• What is being asked
Find every line in the material below that contains the string "width", with case counting, and copy each of those lines.

** start The records **

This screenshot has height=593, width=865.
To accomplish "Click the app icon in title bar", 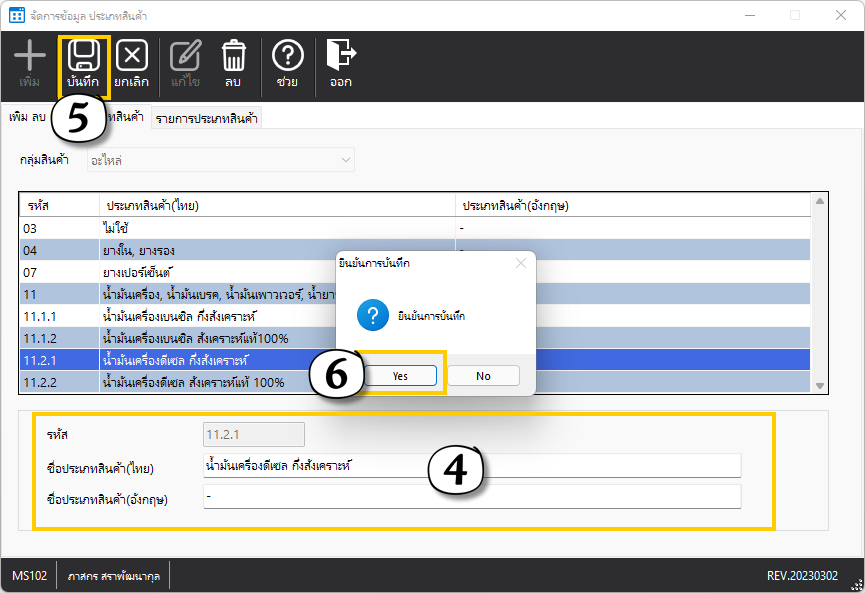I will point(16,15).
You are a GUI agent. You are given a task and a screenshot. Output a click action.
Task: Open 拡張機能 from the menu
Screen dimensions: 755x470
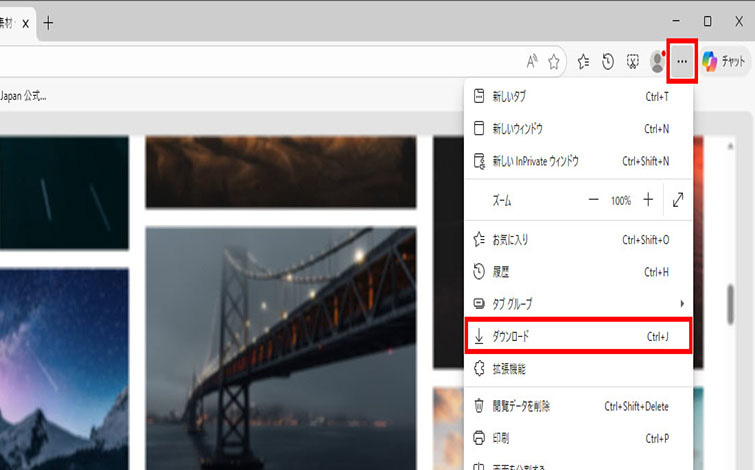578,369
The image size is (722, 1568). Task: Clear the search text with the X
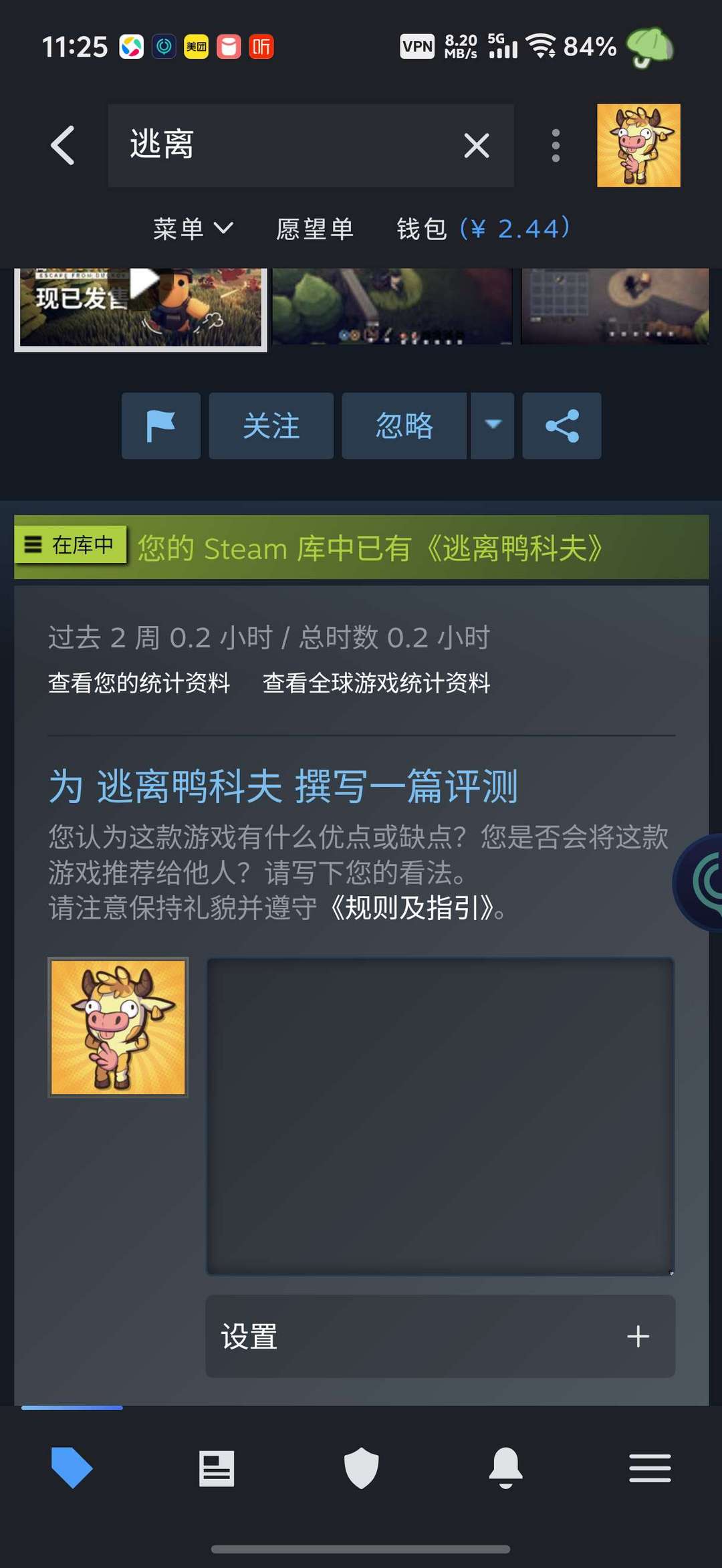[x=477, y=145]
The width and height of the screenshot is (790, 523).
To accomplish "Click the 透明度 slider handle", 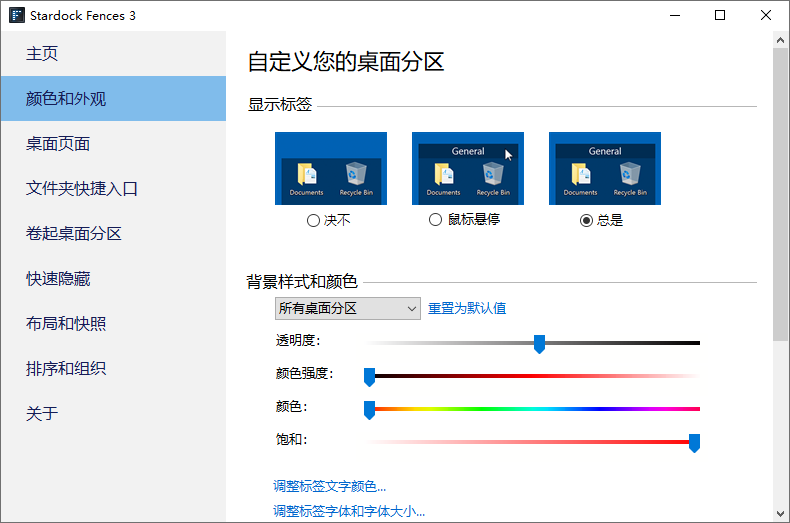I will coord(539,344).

** end The records **

• In response
This screenshot has height=593, width=865.
The width and height of the screenshot is (790, 523).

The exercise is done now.